Using this strategy several mutations stabilizing the protein and that maintain functionality were identified. I wonder whether this approach can be used straightforwardly also for estimating the effect of mutations on mechanical stability.

Schematic view of the free energy profile for the folded (N) unfolded (U) states as it is  pictured in Fig. 1 of Ref. 1

[1] J. Tian, JC Woodard, A. Whitney, EI Shakhnovich, Plos Comp Bio (2015) 11, e1004207.
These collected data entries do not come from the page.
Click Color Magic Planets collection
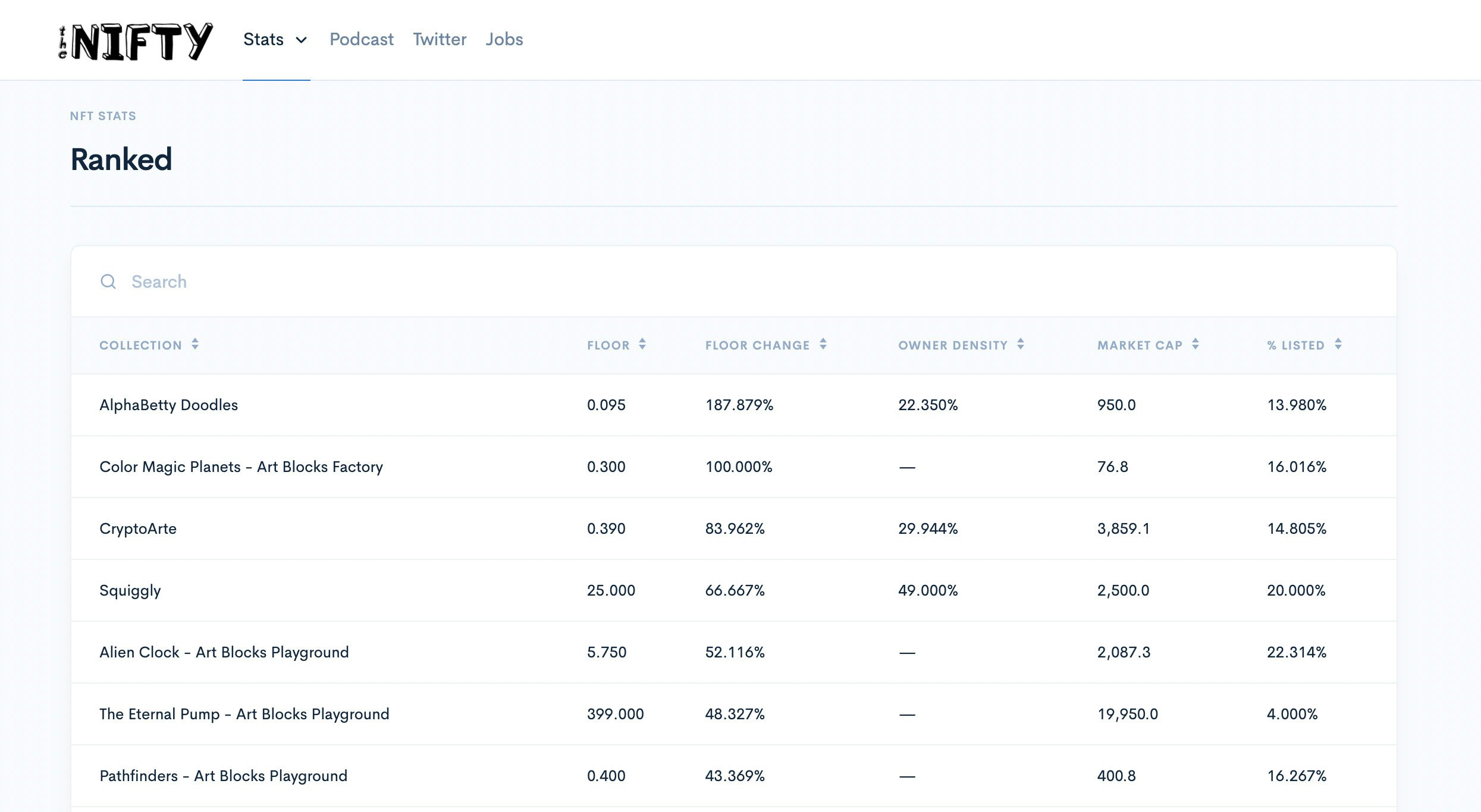click(x=241, y=467)
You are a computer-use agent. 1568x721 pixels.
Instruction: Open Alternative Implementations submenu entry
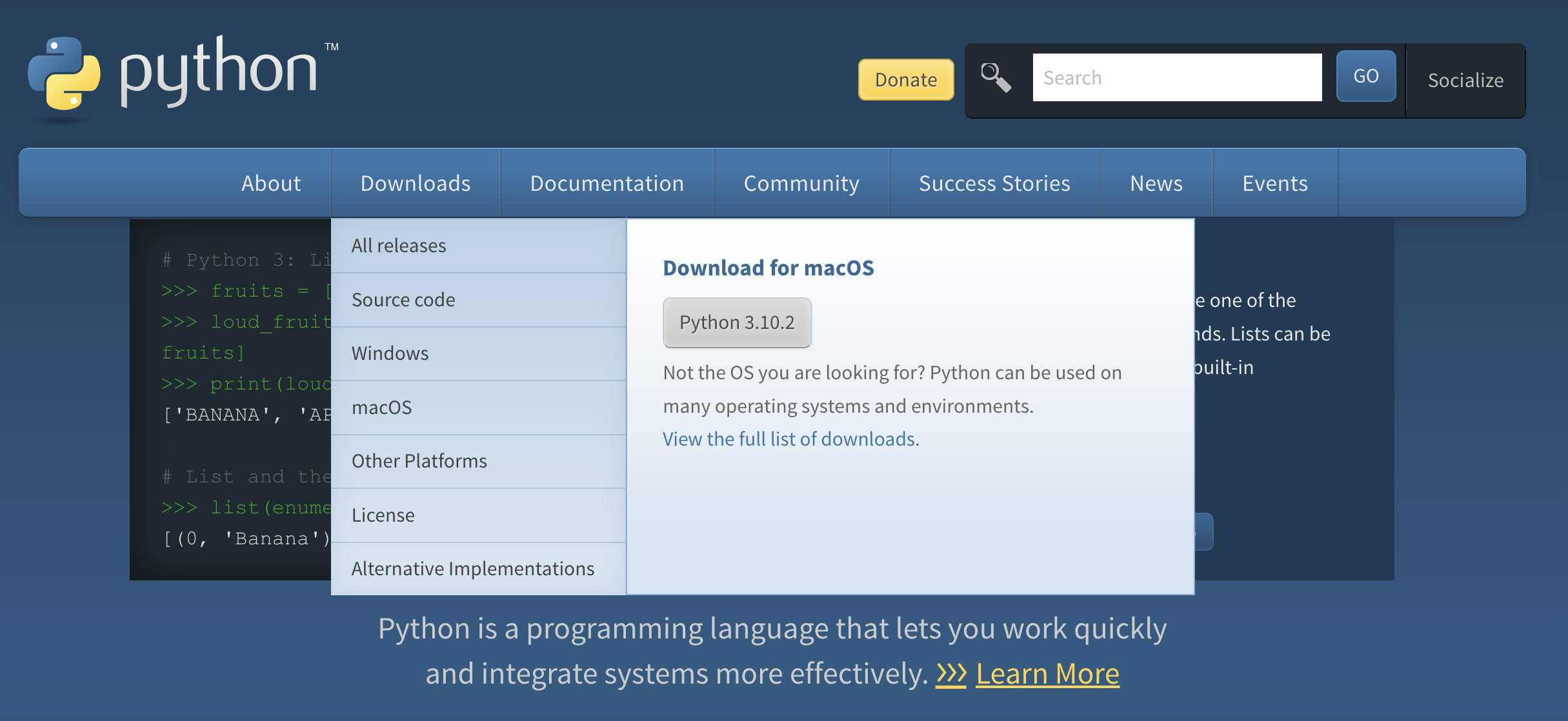click(473, 569)
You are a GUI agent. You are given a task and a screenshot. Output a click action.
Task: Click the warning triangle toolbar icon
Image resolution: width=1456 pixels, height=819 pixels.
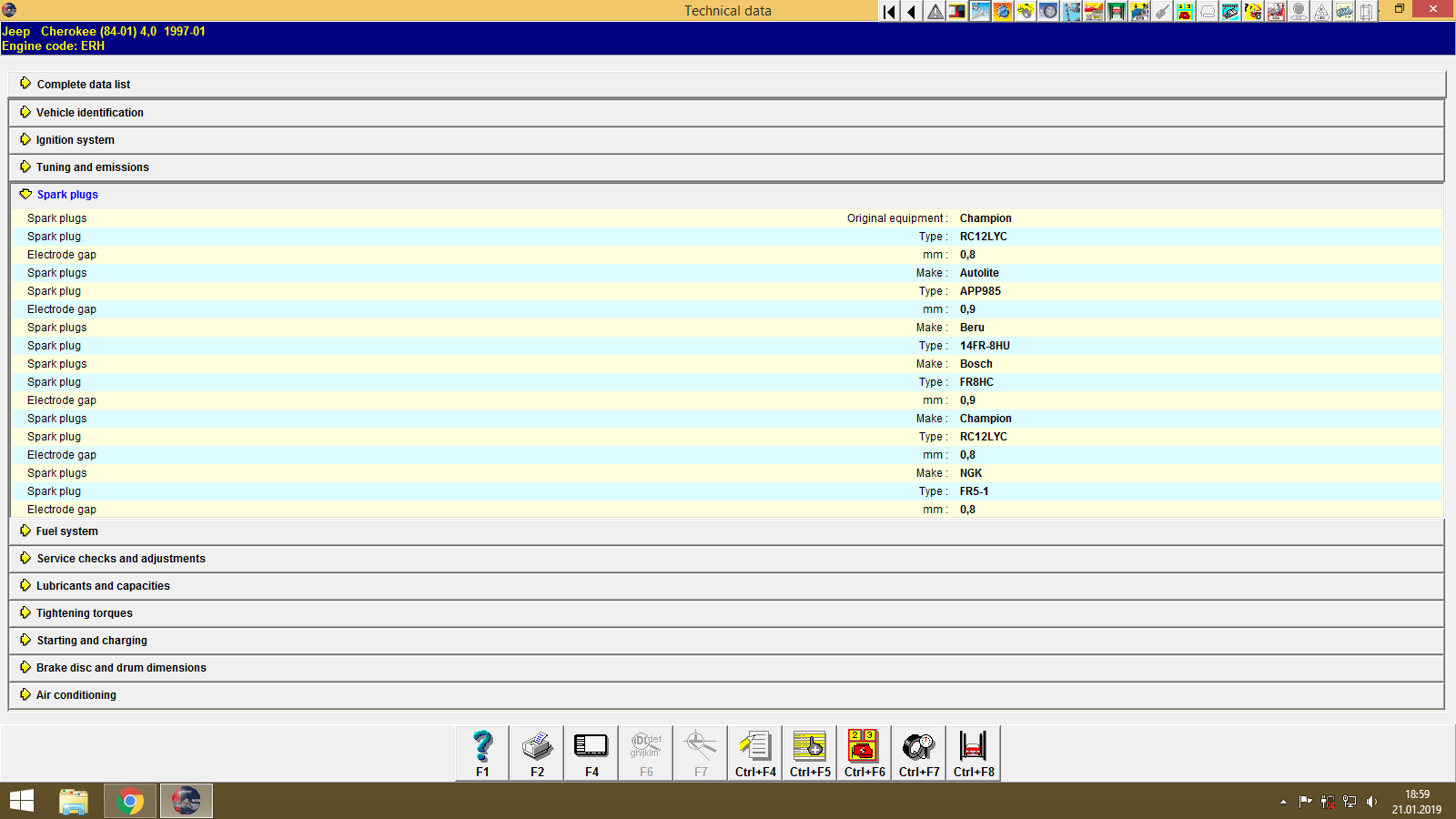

Interface matters: The stiffness route to stability of a thermophilic tetrameric malate dehydrogenase

Understanding the relation between protein flexibility, stability and function remains one of the most challenging, open questions in biophysical chemistry. For example, proteins need to be flexible to facilitate substrate binding but locally rigid to sustain substrate specificity. Enzymes from microorganisms that thrive at elevated temperatures, also referred to as thermophiles, are a natural study-case to dig into the issue. These proteins are stable and functional at a high temperature regime but generally lack activity at ambient conditions. Therefore, their thermal stability has been correlated to enhanced mechanical rigidity through the so-called corresponding states paradigm introduced years ago by Somero. The generality of this view, however, has been questioned by a number of experimental and computational studies. Computer simulations based on the molecular dynamics technique offer a unique opportunity to explore the correlation among mechanical rigidity and thermophilicity. In our recently published article in PLoS One we consider the specific case of two tetrameric orthologous malate dehydrogenase proteins from two bacteria that grow optimally at different temperatures. For these orthologues, as for other oligomeric proteins, the role of interfacial interactions becomes critical, adding up to the other cohesive forces acting on monomeric proteins. How the protein rigidity/flexibility patterns influence the stability and function of the two molecules is discussed in detail in the paper.

Dehydrogenases are proteins that require a cofactor in order to catalyze a reaction.
The picture above depicts one monomer of a lactate dehydrogenase in a
cofactor-bound (holoprotein) and a cofactor-unbound (apoprotein) form.